Those premium subsidies rise in value as plan prices increase. About 6 million people currently get CSR discounts.

The Alexander-Murray bill would continue the CSR payments to insurers for the next two years.

The bill also would grant individual states additional flexibility in what kind of health plans could be sold in those states. And the bill would allow people of all ages to buy "copper" health plans, which are cheaper and less comprehensive than other Obamacare plans.

The bill also would increase spending for outreach to encourage enrollment in health insurance plans.

Trump has given mixed signals on the bill created by Sens. Lamar Alexander, R-Tenn., and Patty Murray, D-Wash., which has 24 co-sponsors split among Republicans and Democrats.

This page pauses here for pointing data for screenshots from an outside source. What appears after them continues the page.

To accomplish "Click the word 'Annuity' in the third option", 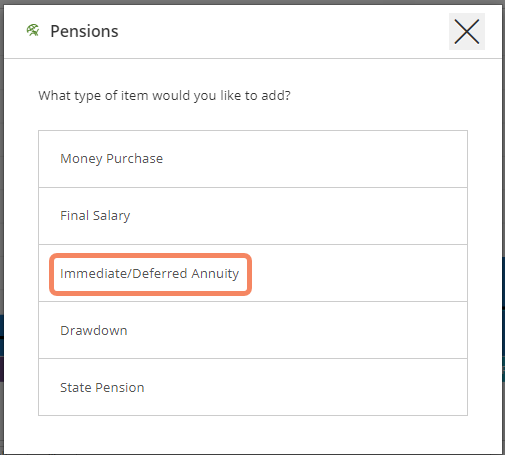I will 215,274.
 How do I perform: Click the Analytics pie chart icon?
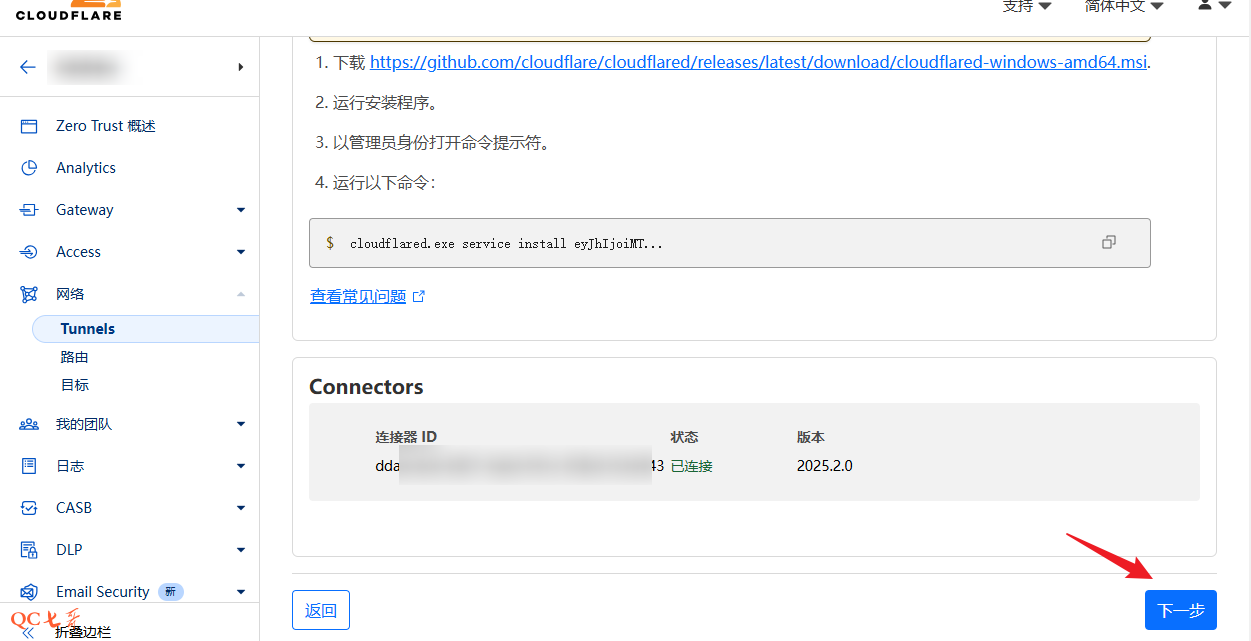(29, 168)
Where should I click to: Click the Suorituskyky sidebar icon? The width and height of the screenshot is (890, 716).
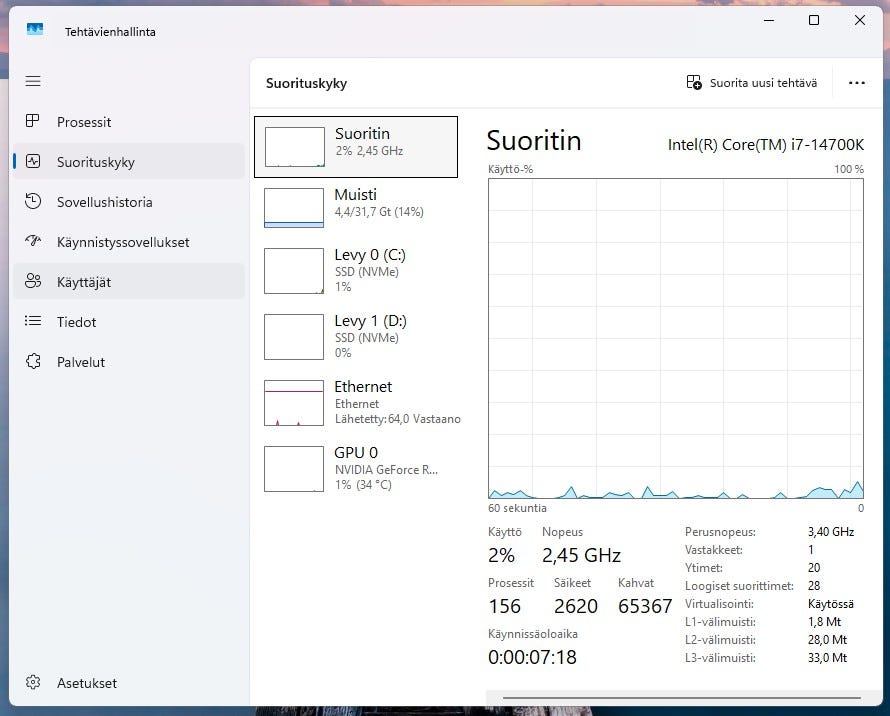[33, 162]
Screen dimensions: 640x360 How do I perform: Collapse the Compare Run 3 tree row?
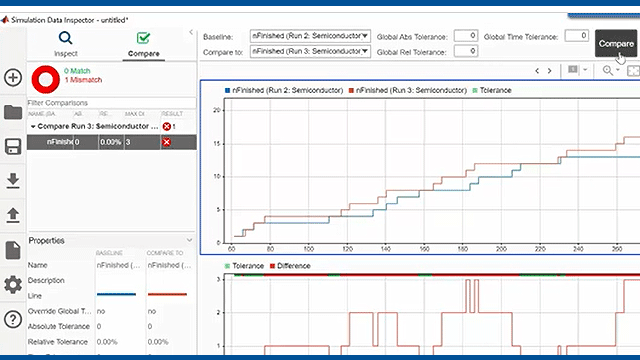pyautogui.click(x=33, y=127)
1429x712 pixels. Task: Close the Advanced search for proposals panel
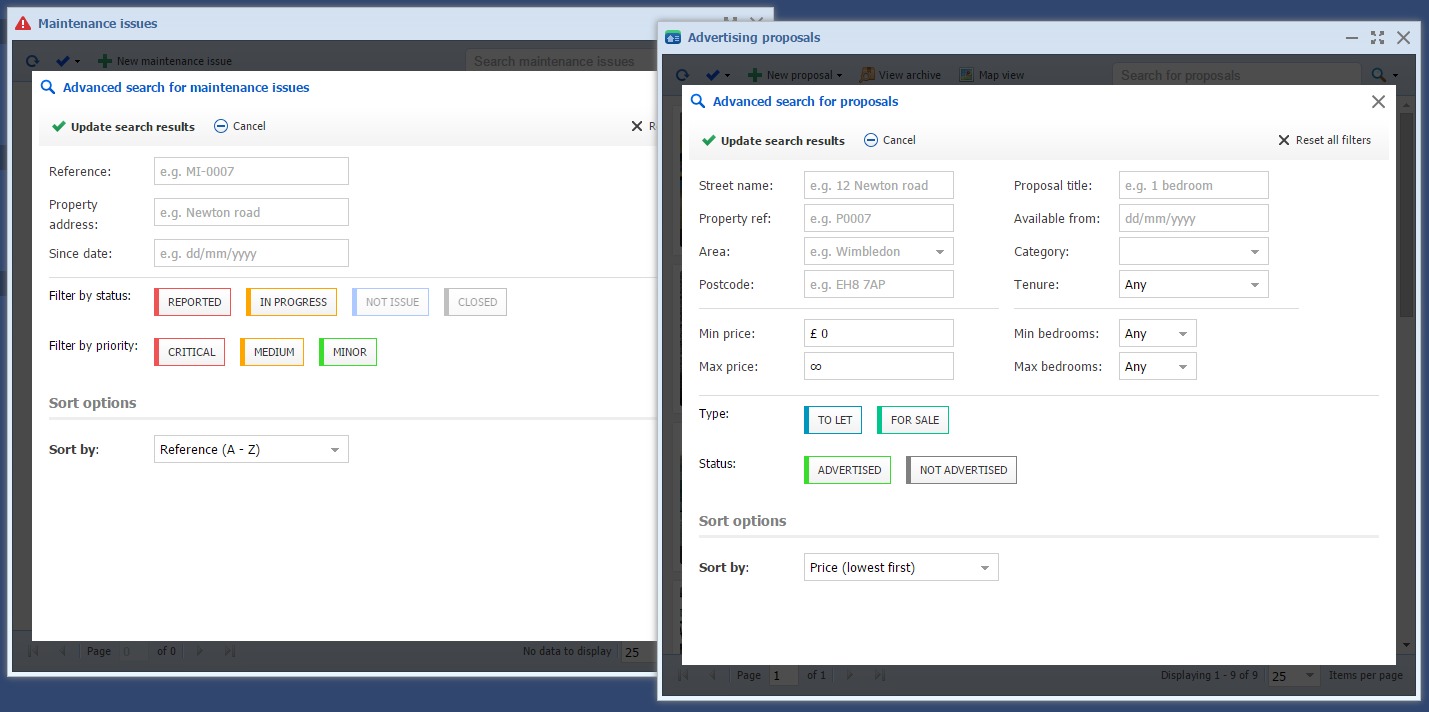click(1378, 102)
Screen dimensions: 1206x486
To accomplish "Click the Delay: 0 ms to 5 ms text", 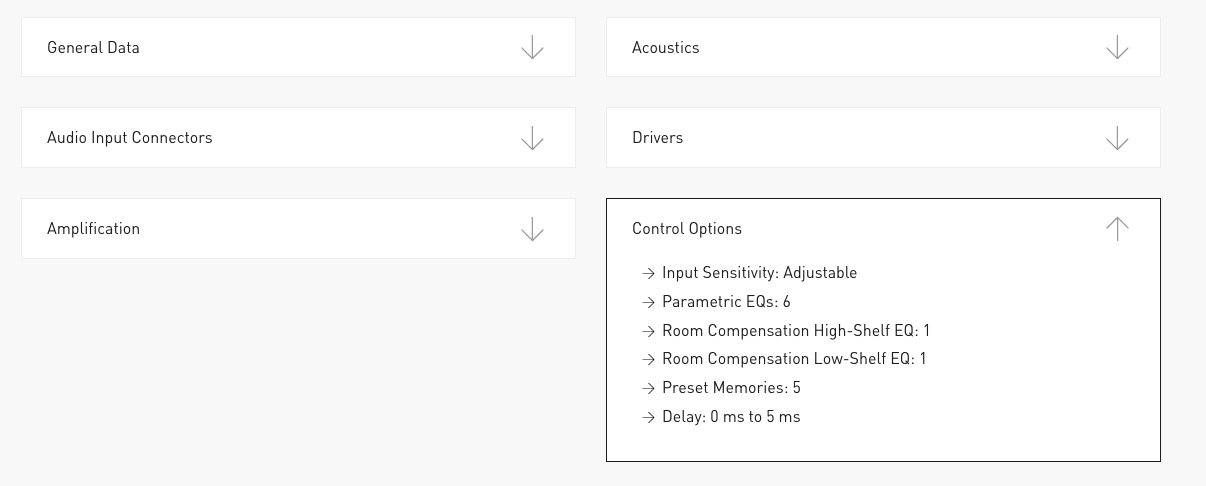I will [731, 417].
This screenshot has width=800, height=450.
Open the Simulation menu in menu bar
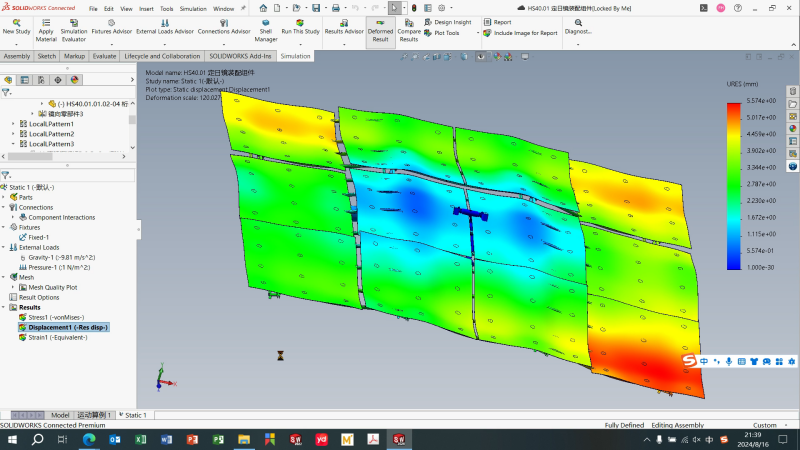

The president has said he is opposed to a "bailout" for insurers. But according to Alexander, Trump also has encouraged him to work on a bill that would provide a short-term fix for Obamacare marketplaces.

House Speaker Paul Ryan, R-Wis., has said he is opposed to the bill. For it to become law, it needs to be approved by the Senate, the House and by Trump.

In a joint statement issued Wednesday after the CBO report, Alexander and Murray said, "This nonpartisan analysis shows that our bill provides savings and ensures that funding two years of cost-sharing payments will benefit taxpayers and low-income Americans, not insurance companies."

"CBO has also told us that if CSRs are not paid, premiums in 2018 will go up an average of 20 percent, the federal debt will increase by $194 billion over ten years, due to the extra cost of subsidies to pay the higher premiums, and up to 16 million Americans may live in counties where they are not able to buy any insurance in the individual market," the two senators said.

Brad Woodhouse, director of the Obamacare advocacy group Protect Our Care Campaign, said, "Today's CBO report only reinforces that passing Alexander-Murray is a no-brainer."

"If the reasons Alexander-Murray has gained such strong bipartisan support in the Senate weren't clear before, they certainly are now," Woodhouse said. "It's time for President Trump and House and Senate Republican leaders to get on board and do the right thing for the American people by passing Alexander-Murray without delay."

On Tuesday, Sen. Orrin Hatch, R-Utah and Rep. Kevin Brady, R-Texas, proposed their own bill to fund the CSR payments.

That bill would link anti-abortion restrictions to the restoration of the CSR reimbursements.

It also would, among other things, suspend enforcement of Obamacare's individual mandate through 2021. That mandate requires most Americans to have some form of health coverage or pay a fine.

The Hatch-Brady bill has not yet been analyzed by the CBO.